We hope this deletion is quick, but properly not. From my survey, the 200g disk file with 3000 partition costs 40s. this is not accpetable for a grpc request.
So the two phase deletion should be introduced to solve the problem of data visibility and delete speed, that splits the deletion into
rename sync
anddelete async
2 phases. This is based on the rename quick speed of disk and hdfs. If having object store, the first phase will not use the rename mechansim, or store some metadata into memory and then to rename. However, there are always ways to solve the OSS storage type.And in now codebase, the report failure and reassignOnStageRetry is splitted into 2 rpcs, it's necessary to unify them into one.
How to ensure shuffle data consistency in different stage attempt
Everything looks fine now, but some corner cases are ignored especially on the high-concurrent jobs.
When deleting previous shuffle data, the another writer or reader may read the same partition data.

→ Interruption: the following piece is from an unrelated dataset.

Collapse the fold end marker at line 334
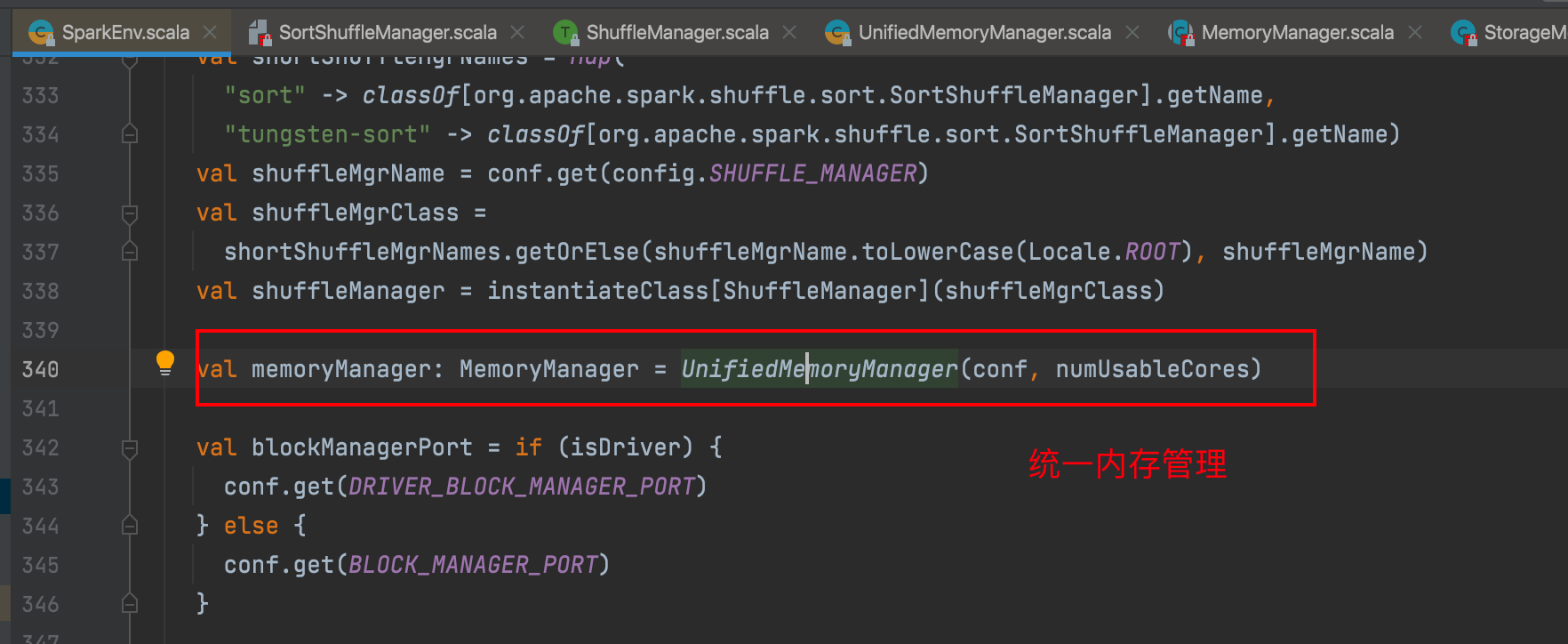 click(x=130, y=134)
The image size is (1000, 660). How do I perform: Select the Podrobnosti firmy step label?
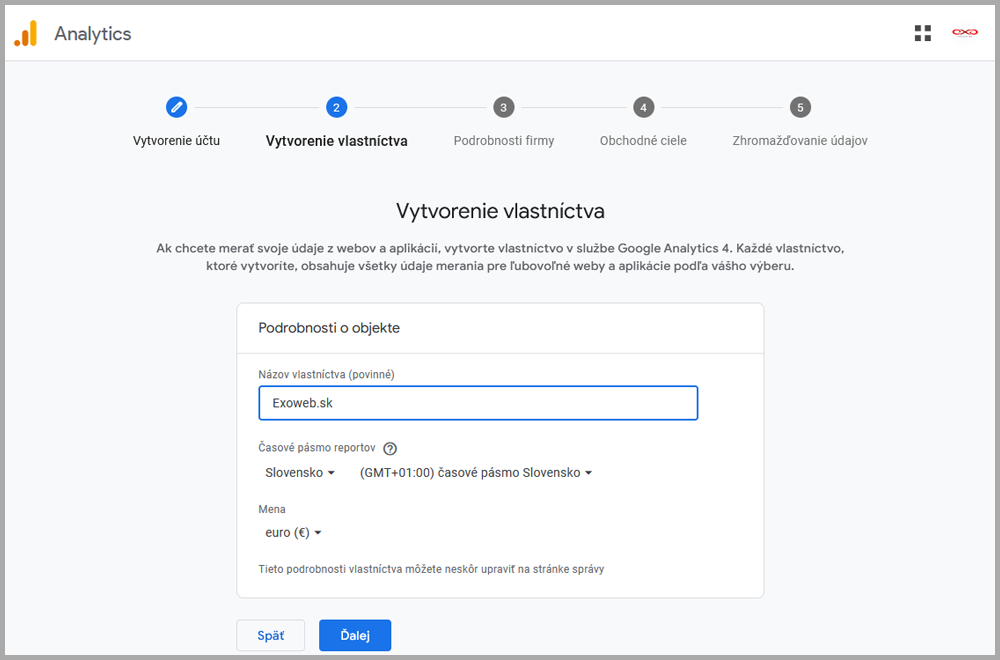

For the writer, it's hard to use lock to ensure consistency as it need to ensure write throughput. So in this case, we hope that the partial leak data could be filtered out from the client side by the task attempt id. Based on this, the real unique task attemptId will be introduced here to solve this problem, which may bring some limitation for the huge jobs, but I think this is necessary and worthwhile.
For the reader, the premise of accuracy is to obtain the real blockId bitmap, so locking is required here by stage attempt number check.
Next step
The current code has some bugs described on the above Q&A, so this is time to create some issues to solve them.
RssStageResubmitManager
, the checking logic may be different but we could distingush them and use different strategies.